Aim of the task
Count the lines in the material below that contain the string "Viewport", treating uppercase and lowercase as different, and give only that number.

Data for the task
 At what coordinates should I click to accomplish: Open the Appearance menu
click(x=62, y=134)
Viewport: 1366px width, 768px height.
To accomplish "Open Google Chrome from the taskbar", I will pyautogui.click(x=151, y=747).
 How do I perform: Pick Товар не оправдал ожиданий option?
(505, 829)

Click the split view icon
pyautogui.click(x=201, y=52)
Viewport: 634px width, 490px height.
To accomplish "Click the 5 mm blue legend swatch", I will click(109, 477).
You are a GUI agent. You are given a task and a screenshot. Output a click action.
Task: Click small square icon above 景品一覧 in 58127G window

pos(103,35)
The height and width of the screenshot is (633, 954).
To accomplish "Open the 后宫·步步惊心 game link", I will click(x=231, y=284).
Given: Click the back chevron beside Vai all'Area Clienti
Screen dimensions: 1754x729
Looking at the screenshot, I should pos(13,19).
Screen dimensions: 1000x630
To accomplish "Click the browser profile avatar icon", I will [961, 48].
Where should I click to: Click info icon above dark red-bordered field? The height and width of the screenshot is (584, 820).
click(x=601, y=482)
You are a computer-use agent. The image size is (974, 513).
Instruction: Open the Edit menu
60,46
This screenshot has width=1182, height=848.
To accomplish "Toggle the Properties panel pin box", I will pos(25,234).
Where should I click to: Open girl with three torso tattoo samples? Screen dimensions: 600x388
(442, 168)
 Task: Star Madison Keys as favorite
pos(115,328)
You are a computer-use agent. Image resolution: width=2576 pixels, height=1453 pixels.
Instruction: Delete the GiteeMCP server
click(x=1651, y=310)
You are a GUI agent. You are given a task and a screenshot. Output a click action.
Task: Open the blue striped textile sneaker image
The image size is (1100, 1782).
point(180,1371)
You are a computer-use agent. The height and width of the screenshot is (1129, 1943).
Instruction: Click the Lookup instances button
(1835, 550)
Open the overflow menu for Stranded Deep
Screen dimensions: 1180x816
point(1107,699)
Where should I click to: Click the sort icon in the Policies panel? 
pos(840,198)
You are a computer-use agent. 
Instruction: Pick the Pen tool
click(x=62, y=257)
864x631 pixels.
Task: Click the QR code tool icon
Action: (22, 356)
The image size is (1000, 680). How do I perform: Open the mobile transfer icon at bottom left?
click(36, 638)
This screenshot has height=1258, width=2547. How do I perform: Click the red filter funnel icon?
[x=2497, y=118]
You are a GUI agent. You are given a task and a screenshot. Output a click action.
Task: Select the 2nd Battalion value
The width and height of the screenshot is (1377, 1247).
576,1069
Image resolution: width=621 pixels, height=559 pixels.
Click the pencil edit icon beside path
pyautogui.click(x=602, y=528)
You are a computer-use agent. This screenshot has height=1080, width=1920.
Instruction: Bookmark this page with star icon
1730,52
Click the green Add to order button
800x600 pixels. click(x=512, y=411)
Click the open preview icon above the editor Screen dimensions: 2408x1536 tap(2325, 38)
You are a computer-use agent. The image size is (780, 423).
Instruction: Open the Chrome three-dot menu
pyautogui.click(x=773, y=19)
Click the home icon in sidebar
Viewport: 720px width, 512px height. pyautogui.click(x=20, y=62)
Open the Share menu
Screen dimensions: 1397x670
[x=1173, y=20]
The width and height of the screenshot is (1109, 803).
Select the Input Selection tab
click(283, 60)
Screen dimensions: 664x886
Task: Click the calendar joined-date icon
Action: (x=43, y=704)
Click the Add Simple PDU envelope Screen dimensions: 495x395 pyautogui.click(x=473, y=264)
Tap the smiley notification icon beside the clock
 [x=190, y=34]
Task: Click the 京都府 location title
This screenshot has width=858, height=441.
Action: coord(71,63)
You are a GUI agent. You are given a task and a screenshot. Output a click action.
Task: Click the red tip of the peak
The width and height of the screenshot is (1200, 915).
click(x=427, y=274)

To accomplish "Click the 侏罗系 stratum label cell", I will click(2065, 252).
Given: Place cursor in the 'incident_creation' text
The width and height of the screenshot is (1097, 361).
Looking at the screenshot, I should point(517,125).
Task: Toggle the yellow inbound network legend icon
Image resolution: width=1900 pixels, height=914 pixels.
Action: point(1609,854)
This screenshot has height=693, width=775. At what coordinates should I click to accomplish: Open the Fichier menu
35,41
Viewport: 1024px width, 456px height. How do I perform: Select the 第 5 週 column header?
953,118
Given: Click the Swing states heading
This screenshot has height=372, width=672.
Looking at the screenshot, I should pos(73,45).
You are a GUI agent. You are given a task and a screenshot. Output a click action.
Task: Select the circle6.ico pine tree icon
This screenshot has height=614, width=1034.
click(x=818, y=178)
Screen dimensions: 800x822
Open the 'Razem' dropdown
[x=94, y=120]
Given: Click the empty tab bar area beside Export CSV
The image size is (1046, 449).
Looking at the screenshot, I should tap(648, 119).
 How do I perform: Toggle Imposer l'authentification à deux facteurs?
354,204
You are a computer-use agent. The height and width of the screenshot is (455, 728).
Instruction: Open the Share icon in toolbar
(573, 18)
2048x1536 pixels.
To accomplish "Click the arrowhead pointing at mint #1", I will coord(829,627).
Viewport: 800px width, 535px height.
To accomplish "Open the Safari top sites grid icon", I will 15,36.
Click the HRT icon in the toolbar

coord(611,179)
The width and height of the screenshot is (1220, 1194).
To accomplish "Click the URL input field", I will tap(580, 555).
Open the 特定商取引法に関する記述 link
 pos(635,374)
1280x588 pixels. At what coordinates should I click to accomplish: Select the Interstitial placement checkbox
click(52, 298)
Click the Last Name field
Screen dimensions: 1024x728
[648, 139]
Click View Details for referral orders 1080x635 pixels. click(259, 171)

Finished task
5